At the end, it asked if I was looking for a specific tropical region or if I wanted highly-rated alternatives to these, which seems like a natural next step in the travel-planning process.
Copilot:
Once again, Copilot refused to snitch and didn’t list any actual resorts. It did list tropical destinations I may want to avoid right now, but without any citations, reviews or any current research to back it up, the list just felt mostly kind of racist (aside from the mentions of hurricane season and our friend sargassum seaweed).
At the end, Copilot offered a list of how to decide whether to avoid a resort and offered to provide me a personalized list of places to avoid based on the timing, travel style, and region I prefer, and suggest alternatives that “match my vibe.”
ChatGPT:
ChatGPT also focused on locations rather than listing the names of actual resorts to avoid, but its lists were more varied and descriptive. It focused on safety risk, scam risk, environmental and ethical concerns, natural disaster risk, and locations that are often overcrowded or “degraded.”
The list of locations was more diverse than the others. Imagine including Bali in a list of places to avoid, but ChatGPT says that due to traffic, pollution, overtourism, and beach litter, you should avoid it. But with no sources cited or links to real reviews, it’s hard to know how accurate any of this is.
It ended by offering a quick list of reasons to avoid resorts then asked me to provide my budget, “preferred vibe”, flight time tolerance, and safety level of choice so it could recommend some resorts.
AI As Your Personal Shopper
Testing these negative queries proved that while AI is good at telling you what to buy, it’s still a bit of a mixed bag when it’s time to be a critic. AI Mode consistently leaned into the data, naming names and pulling from the raw, unfiltered world of Reddit and Facebook to give the kind of honest (if sometimes harsh) feedback we actually look for.

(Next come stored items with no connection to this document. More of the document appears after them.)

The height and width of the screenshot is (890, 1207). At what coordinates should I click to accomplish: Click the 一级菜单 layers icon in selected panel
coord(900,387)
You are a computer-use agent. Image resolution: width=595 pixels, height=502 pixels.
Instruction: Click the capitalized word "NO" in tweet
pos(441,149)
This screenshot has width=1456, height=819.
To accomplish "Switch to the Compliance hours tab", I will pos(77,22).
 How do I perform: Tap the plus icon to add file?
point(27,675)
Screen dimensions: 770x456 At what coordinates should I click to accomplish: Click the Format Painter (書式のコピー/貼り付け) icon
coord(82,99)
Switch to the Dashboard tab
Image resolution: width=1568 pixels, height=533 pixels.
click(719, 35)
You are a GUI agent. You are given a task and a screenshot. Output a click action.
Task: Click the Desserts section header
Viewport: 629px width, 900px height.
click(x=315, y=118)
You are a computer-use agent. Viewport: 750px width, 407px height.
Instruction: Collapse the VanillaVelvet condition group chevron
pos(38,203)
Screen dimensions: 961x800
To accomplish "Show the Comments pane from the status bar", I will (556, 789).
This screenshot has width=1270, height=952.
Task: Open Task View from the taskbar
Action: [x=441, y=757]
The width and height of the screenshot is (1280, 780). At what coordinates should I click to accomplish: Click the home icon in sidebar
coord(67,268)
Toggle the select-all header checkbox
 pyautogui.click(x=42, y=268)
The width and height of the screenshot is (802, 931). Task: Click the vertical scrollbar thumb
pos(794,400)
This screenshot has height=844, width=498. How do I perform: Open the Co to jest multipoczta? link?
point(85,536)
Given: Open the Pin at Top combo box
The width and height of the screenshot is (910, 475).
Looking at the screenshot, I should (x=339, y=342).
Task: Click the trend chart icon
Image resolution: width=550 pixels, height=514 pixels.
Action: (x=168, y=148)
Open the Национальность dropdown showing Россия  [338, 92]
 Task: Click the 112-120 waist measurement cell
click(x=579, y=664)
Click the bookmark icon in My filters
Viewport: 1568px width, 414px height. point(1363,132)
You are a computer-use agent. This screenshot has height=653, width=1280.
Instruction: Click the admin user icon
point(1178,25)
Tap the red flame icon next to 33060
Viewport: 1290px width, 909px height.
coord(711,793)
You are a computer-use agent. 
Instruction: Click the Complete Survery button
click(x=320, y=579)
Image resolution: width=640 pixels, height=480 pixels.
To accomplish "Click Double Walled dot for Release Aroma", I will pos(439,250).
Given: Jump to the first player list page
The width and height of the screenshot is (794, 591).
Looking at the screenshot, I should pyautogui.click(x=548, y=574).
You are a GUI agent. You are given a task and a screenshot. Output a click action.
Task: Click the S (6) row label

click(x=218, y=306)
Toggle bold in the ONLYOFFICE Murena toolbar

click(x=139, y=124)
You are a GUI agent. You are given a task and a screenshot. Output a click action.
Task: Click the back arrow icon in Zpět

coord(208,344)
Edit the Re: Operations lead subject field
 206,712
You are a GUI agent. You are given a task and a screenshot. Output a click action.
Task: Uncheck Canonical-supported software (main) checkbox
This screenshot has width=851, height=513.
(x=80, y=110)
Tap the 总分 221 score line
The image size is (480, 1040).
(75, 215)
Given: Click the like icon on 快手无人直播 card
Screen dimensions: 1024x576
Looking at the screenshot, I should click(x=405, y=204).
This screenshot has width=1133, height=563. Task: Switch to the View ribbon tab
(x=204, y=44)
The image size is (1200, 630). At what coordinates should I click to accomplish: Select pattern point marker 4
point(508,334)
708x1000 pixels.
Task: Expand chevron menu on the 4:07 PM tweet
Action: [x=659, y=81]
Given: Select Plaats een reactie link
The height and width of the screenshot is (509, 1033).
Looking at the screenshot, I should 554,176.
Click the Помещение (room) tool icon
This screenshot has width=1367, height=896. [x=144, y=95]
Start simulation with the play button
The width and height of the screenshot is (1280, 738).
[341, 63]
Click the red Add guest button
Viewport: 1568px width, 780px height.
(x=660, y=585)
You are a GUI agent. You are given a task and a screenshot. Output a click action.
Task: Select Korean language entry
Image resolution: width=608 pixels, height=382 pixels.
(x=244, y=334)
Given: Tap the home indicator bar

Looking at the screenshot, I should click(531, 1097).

On the flip side, Copilot felt like a cautious corporate assistant, providing helpful generalities while carefully avoiding any potential snitching. ChatGPT sat somewhere in the middle being authoritative and descriptive, but often leaving me wondering exactly where it was getting its information.
I liked how each LLM had its own way of personalizing the experience with a highly specific follow-up question and varied lists of recommendations and tips, but I think AI Mode was the clear winner here.
For those of us on the consumer side, this is a reminder that AI still requires a healthy dose of skepticism. If an LLM tells you to avoid a specific oil company or a tropical resort without citing a single source, it’s basically just digital gossip. And the inconsistent results make it hard to believe anything they write. However, the personalization features are where these models start to shine.
If you’re in ecommerce, you can’t afford to ignore reviews, forum rants, and social media venting sessions that can decide if you’re a red flag or a safe bet. A solid content strategy now means ensuring that when someone asks an LLM what to avoid, your brand doesn’t just stay off the bad list but shows up as the recommended alternative.